After the show, Eric invited me to come by the next morning to do an interview for my blog. Our conversation took place on October 4, 2010.
***
It’s hard to believe it’s been 25 years since we did the “Who Is Eric Johnson and Why Is He on Our Cover?” issue of Guitar Player.
Isn’t that just wild? Doesn’t it seem like yesterday we were in our twenties? I mean, it goes quick, doesn’t it? Like [snaps fingers].
And if you’re happy, it goes even faster.
Yeah, yeah. That cover story helped me big time. That stuff y’all did was one of the pivotal things that got me going. That’s why I was always indebted to you and to the Guitar Player staff – more than any other magazine or promo or anything. I always told [longtime manager] Joe Priesnitz and other people that. In the old days, that was #1. What you guys did opened all the doors. Guitar Player is such a different magazine now.
The style of journalism we practiced in the 1970s and ’80s is nearly gone from print magazines. Today you interview someone and have to fit it into a few hundred words.
So you think magazines are just going to disappear eventually?
A print magazine is static. On a website, you can add film, music, links. Kids are growing up with that, and the world is shifting to electronic media. As your partner on the tour can tell you, there’s a lot of power in the draw of the internet.

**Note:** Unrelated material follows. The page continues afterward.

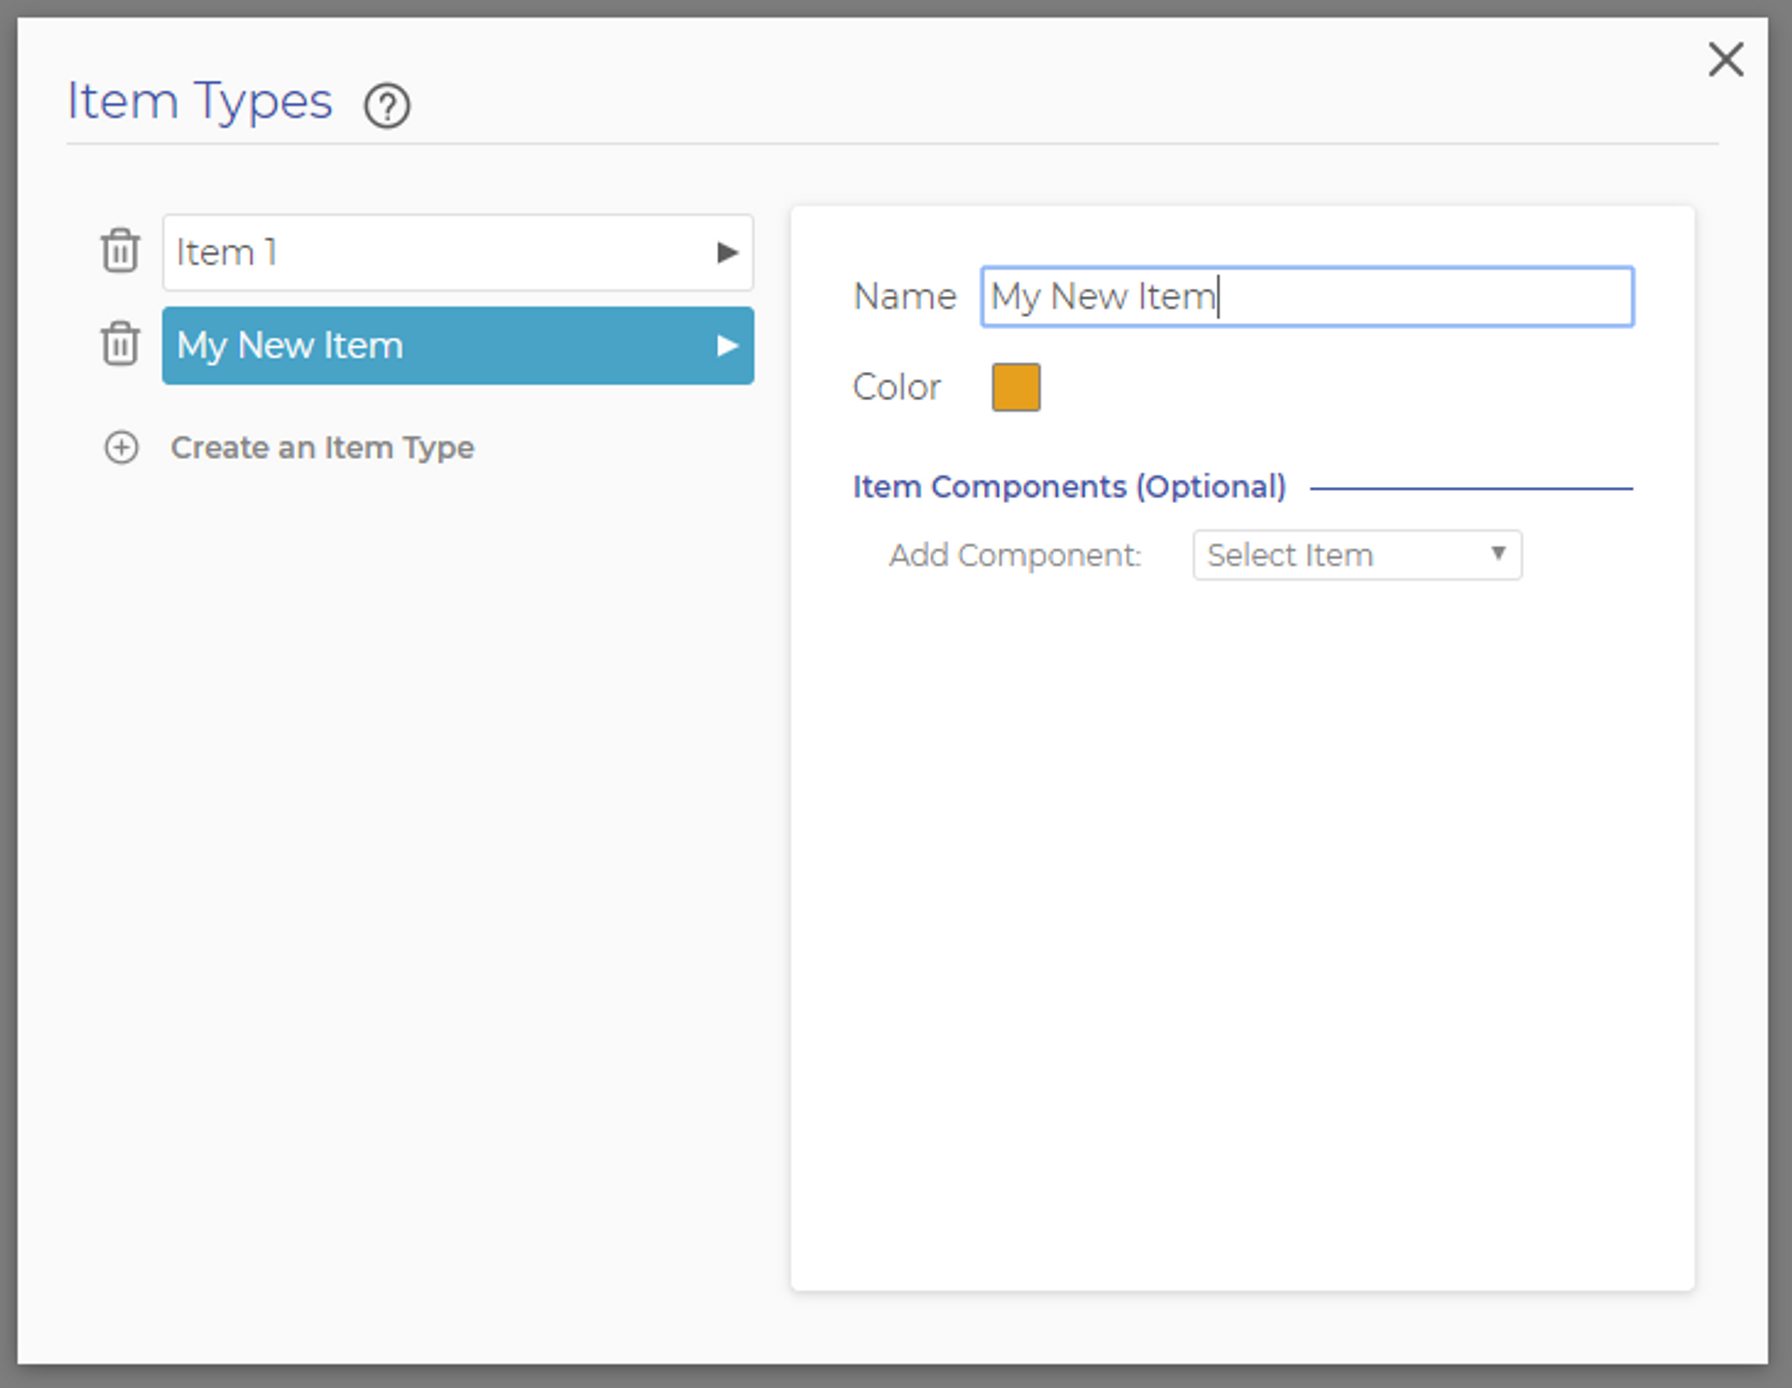Click the Item Components (Optional) heading
The width and height of the screenshot is (1792, 1388).
click(1069, 487)
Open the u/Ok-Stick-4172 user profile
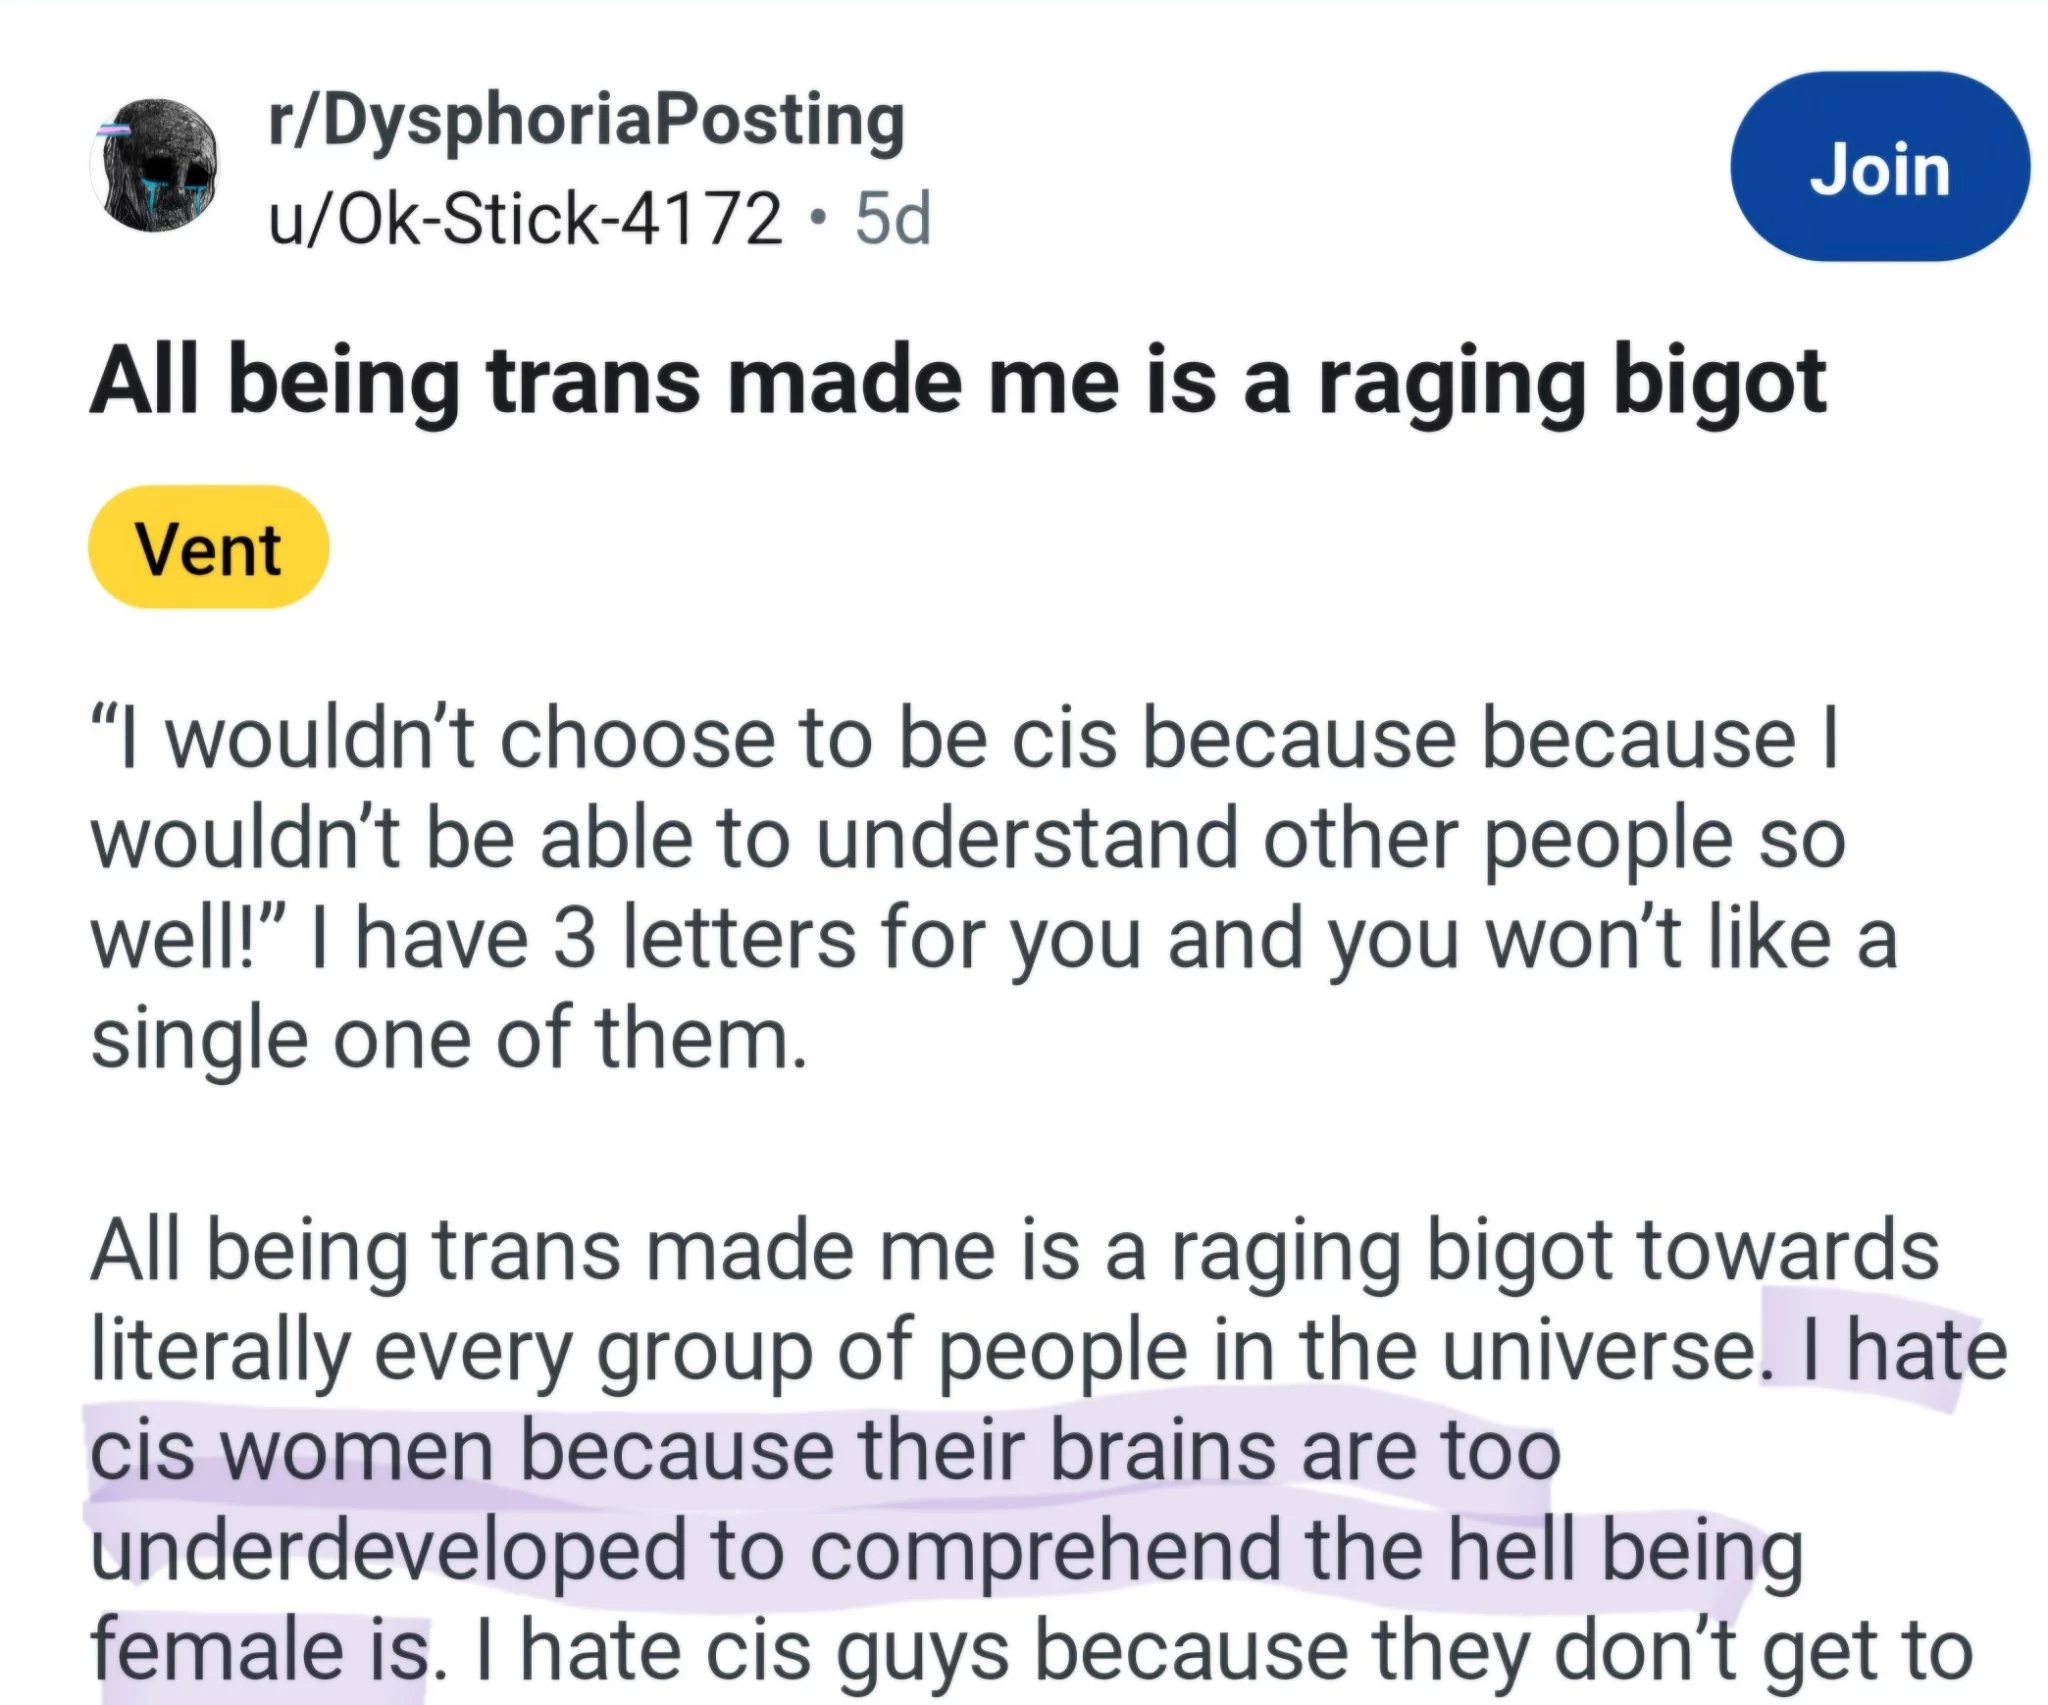The width and height of the screenshot is (2048, 1705). pyautogui.click(x=526, y=219)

Yeah. Andy McKee has had a song or two that have 33 million hits. It’s like he’s up there with Lady Gaga with a couple of his acoustic pieces. He’s like one of the top five hits of all time or something.
Do you notice any difference in your approach to the art as you get older?
Right now, I feel like I have more distractions. I feel life was simpler when I was a kid. It could just be a phase. I don’t know. When you’re younger, there’s a certain element of passion and energy that just comes for free – you just wake up and you have it. As you get older, you have to work a little bit at keeping that passion alive and that work ethic. To me, it’s well worth it. But I have to put in the effort. By passion, I mean stay fresh, stay open, and don’t encase yourself in everything you’ve been and become defined by your past. When we were kids, we were not so much defined by our past as much as just taking it all in in the moment. And that’s the best creative posture to have. It’s critical to stay that way when you get older. When you’ve encased all this history, it becomes more of a challenge.
One thing that stood out when you were young was your discipline – the meditation, spiritual exercises, the time you’d put in on your instrument. Is this still a central part of your life?
Yeah, it is.
Do you still meditate?
Yeah. I try to do it every day.
What are the benefits of meditation?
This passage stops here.